#### INPUT
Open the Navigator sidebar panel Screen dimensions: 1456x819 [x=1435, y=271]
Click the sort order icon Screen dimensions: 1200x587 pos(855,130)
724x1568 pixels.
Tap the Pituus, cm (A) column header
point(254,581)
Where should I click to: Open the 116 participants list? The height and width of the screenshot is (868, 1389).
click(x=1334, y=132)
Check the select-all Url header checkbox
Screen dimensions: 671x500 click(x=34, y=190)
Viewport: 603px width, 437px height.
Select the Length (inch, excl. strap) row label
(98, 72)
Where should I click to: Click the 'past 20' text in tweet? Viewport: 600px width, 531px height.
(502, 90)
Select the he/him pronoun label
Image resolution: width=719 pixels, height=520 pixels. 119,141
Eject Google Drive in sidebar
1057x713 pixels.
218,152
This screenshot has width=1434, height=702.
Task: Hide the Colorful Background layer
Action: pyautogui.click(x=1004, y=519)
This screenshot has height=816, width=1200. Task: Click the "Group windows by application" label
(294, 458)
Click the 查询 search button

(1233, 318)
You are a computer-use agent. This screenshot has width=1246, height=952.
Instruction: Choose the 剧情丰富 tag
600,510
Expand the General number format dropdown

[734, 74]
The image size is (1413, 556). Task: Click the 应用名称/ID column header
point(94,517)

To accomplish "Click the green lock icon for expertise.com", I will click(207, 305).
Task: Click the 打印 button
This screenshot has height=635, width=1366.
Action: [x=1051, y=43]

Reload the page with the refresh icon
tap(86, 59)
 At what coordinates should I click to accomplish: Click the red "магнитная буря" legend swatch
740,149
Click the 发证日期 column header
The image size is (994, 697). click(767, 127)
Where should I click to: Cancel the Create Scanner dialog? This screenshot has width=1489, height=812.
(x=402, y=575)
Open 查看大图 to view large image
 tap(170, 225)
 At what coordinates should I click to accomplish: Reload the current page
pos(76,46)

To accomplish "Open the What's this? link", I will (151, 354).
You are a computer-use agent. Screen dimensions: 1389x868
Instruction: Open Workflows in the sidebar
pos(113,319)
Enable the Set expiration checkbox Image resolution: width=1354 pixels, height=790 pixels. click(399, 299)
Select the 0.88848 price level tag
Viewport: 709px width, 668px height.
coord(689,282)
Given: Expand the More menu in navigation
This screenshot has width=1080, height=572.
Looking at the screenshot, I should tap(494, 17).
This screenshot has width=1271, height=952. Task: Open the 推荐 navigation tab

#### WRITTEN INSTRUCTION
Turn every line of the items above into a JSON list of strings, with one string per line and blank lines left out.

#### SOLVED EXERCISE
[
  "Open the Navigator sidebar panel Screen dimensions: 1456x819 [x=1435, y=271]",
  "Click the sort order icon Screen dimensions: 1200x587 pos(855,130)",
  "724x1568 pixels.",
  "Tap the Pituus, cm (A) column header",
  "point(254,581)",
  "Where should I click to: Open the 116 participants list? The height and width of the screenshot is (868, 1389).",
  "click(x=1334, y=132)",
  "Check the select-all Url header checkbox",
  "Screen dimensions: 671x500 click(x=34, y=190)",
  "Viewport: 603px width, 437px height.",
  "Select the Length (inch, excl. strap) row label",
  "(98, 72)",
  "Where should I click to: Click the 'past 20' text in tweet? Viewport: 600px width, 531px height.",
  "(502, 90)",
  "Select the he/him pronoun label",
  "Image resolution: width=719 pixels, height=520 pixels. 119,141",
  "Eject Google Drive in sidebar",
  "1057x713 pixels.",
  "218,152",
  "This screenshot has width=1434, height=702.",
  "Task: Hide the Colorful Background layer",
  "Action: pyautogui.click(x=1004, y=519)",
  "This screenshot has height=816, width=1200. Task: Click the \"Group windows by application\" label",
  "(294, 458)",
  "Click the 查询 search button",
  "(1233, 318)",
  "You are a computer-use agent. This screenshot has width=1246, height=952.",
  "Instruction: Choose the 剧情丰富 tag",
  "600,510",
  "Expand the General number format dropdown",
  "[734, 74]",
  "The image size is (1413, 556). Task: Click the 应用名称/ID column header",
  "point(94,517)",
  "To accomplish \"Click the green lock icon for expertise.com\", I will click(207, 305).",
  "Task: Click the 打印 button",
  "This screenshot has height=635, width=1366.",
  "Action: [x=1051, y=43]",
  "Reload the page with the refresh icon",
  "tap(86, 59)",
  " At what coordinates should I click to accomplish: Click the red \"магнитная буря\" legend swatch",
  "740,149",
  "Click the 发证日期 column header",
  "The image size is (994, 697). click(767, 127)",
  "Where should I click to: Cancel the Create Scanner dialog? This screenshot has width=1489, height=812.",
  "(x=402, y=575)",
  "Open 查看大图 to view large image",
  " tap(170, 225)",
  " At what coordinates should I click to accomplish: Reload the current page",
  "pos(76,46)",
  "To accomplish \"Open the What's this? link\", I will (151, 354).",
  "You are a computer-use agent. Screen dimensions: 1389x868",
  "Instruction: Open Workflows in the sidebar",
  "pos(113,319)",
  "Enable the Set expiration checkbox Image resolution: width=1354 pixels, height=790 pixels. click(399, 299)",
  "Select the 0.88848 price level tag",
  "Viewport: 709px width, 668px height.",
  "coord(689,282)",
  "Given: Expand the More menu in navigation",
  "This screenshot has width=1080, height=572.",
  "Looking at the screenshot, I should tap(494, 17).",
  "This screenshot has width=1271, height=952. Task: Open the 推荐 navigation tab"
]